The problem is, we already know that both RAM and SSD prices skyrocketed upward at the end of 2025, but no one really knows what those prices actually are. Prices fluctuate, but we have no way of knowing if Amazon bought this SSD for ~$300 twelve months ago and priced it higher to take advantage of market forces, or whether WD sold it to Amazon at or near the $1,379 “list price” Amazon is charging.
What’s the price WD sold it for? What price did Amazon buy it for, and when? What’s the comparative price of the exact SSD at another retailer? How has this price fluctuated over time? All of these are unknowns—and basic algebra teaches us that too many unknowns means the equation is unsolvable. That’s exactly what shopping feels like right now, especially shopping for tech components.
So when Amazon and competing tech sites advertise “sales” where you can “save $1,030″… well, it’s disingenuous.
The shopping tools you need right now
Fortunately, there are tools to help you track the actual price history of a product, and these tools are more valuable than ever.
CamelCamelCamel.com is one of them. Below you’ll see the price of this exact product tracked by CamelCamelCamel versus the same SSD tracked by Keepa. Keepa does a better job snapping up the exact price that Amazon is charging, though CamelCamelCamel gets close.

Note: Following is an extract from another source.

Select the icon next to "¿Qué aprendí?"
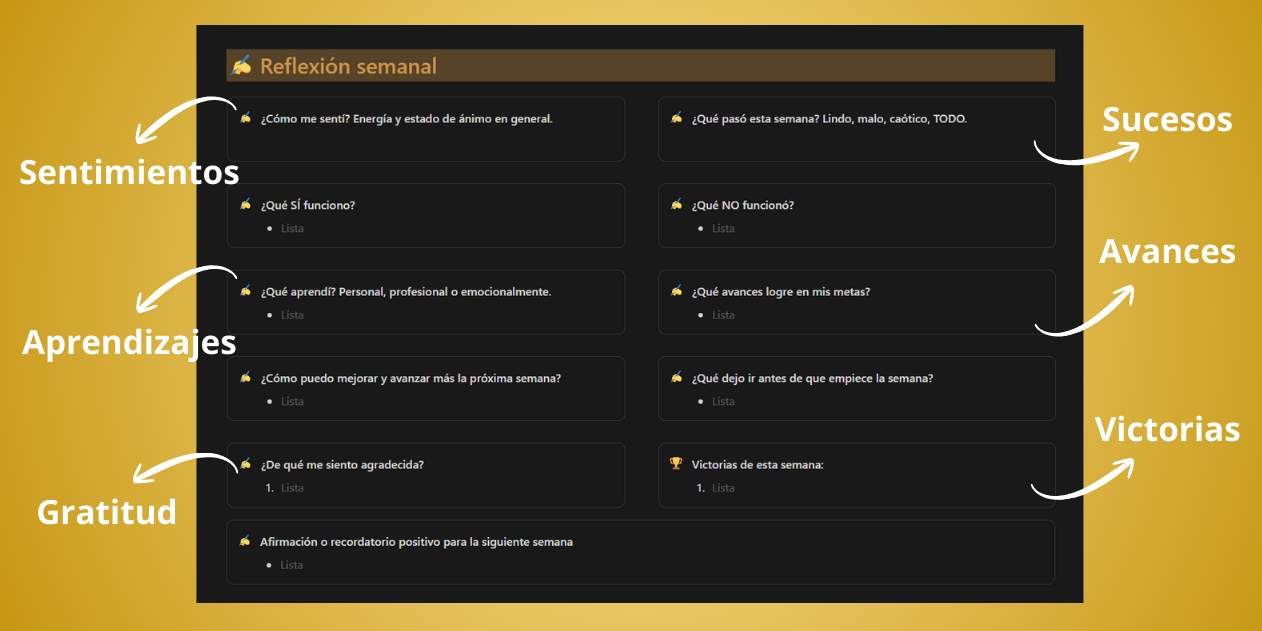245,291
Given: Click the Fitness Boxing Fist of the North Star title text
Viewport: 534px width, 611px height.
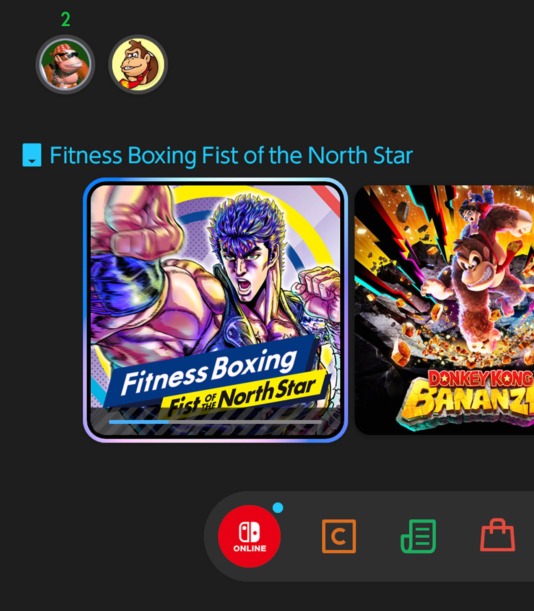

The immediate takeaway is that Amazon’s “List Price” is basically bullshit. Yes, a competing site somewhere may have sold that SSD for $1,379. But Amazon, the site you’re currently shopping on, never offered a price close to that. Ever. The highest price of this M.2 SSD was, briefly, $739.32 on March 9 (Keepa) or $569.99 on January 6 (CamelCamelCamel).
My colleague Alaina Yee, who orchestrates some of our best holiday deals coverage, uses Slickdeals to monitor individual promotions and track prices. Keepa also offers a Chrome extension you can use to more easily track pricing information.

I really like the way Microsoft Edge itself integrates price tracking, but you need to know where to look. Occasionally, you’ll see a small notification slide out from the URL bar, informing you that Edge has found a better price elsewhere. In general, though, you have to hunt down the teeny-tiny “price tag” icon at the top of the screen.
Edge’s price tracker wasn’t designed to accommodate the sharp price jumps that take place in a short time, though. You can move your mouse over to “follow” the price of an item through its highs and lows, but you can’t really “zoom in” to see the more recent price adjustments like the other services can. Still, it’s great for a historical comparison.

Of the services I’ve mentioned, I like Keepa the best. The point, however, isn’t that you need to settle on a particular price tracker; rather, use them to do comparison shopping. PCPartPicker’s trends page can also offer a reality check for prices of generic components like RAM and SSDs.
What it comes down to is this: the idea of “sales” is increasingly meaningless. Price trackers reveal how retailers raise prices (even briefly) a few weeks in advance, then “discount” those prices and claim they’re offering you a “deal.” That’s why, out of all the “deals” that retailers and manufacturers promote, our deals coverage involves poring over historical pricing and other trends. Recent examples point to the ludicrous nature of these retailer tactics—why not just say that the “real” price of an SSD or RAM stick is $1,000? Or $2,000? Or more?
There has to be a good-faith agreement between manufacturer, retailer, and shopper that a price being offered is legitimate, that it’s based upon a real promotional discount, and that it doesn’t require an additional hurdle like a subscription, app, or (shudder) mail-in rebate. That agreement is disintegrating, and you owe it to yourself to fight back.